GIVEN RECORDS —
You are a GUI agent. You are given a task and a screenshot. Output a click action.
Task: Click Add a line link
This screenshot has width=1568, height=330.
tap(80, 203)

==

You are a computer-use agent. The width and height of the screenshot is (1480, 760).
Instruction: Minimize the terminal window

==

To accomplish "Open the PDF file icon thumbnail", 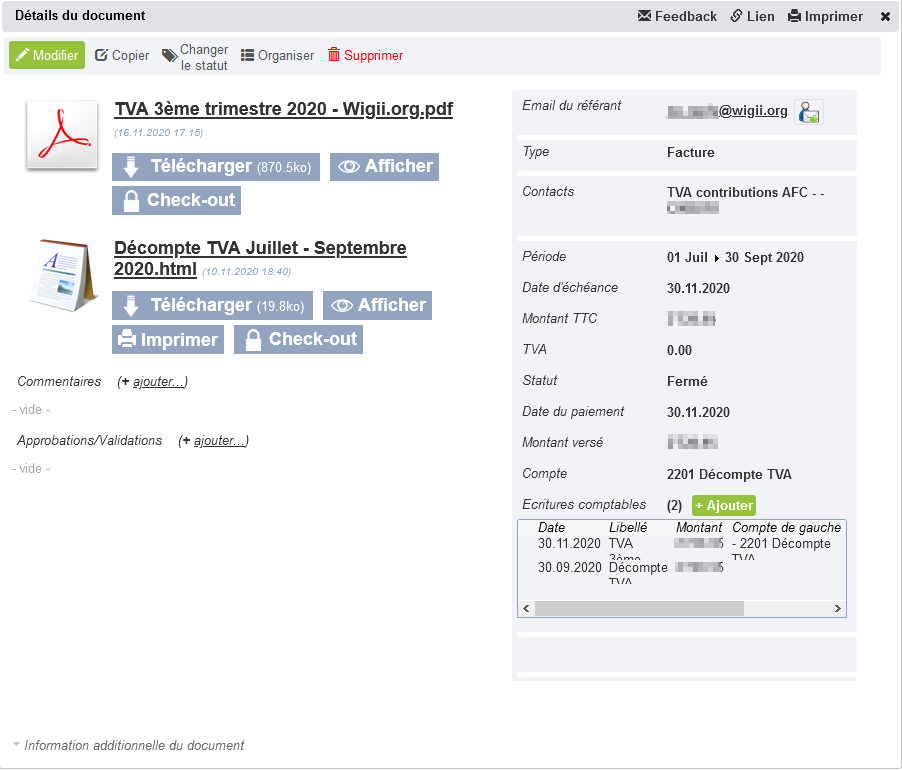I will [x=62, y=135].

WORK TO BE COMPLETED — Lines of the listing that include the string "agent" are to be counted; state that count alone.

EXERCISE ANSWER — 2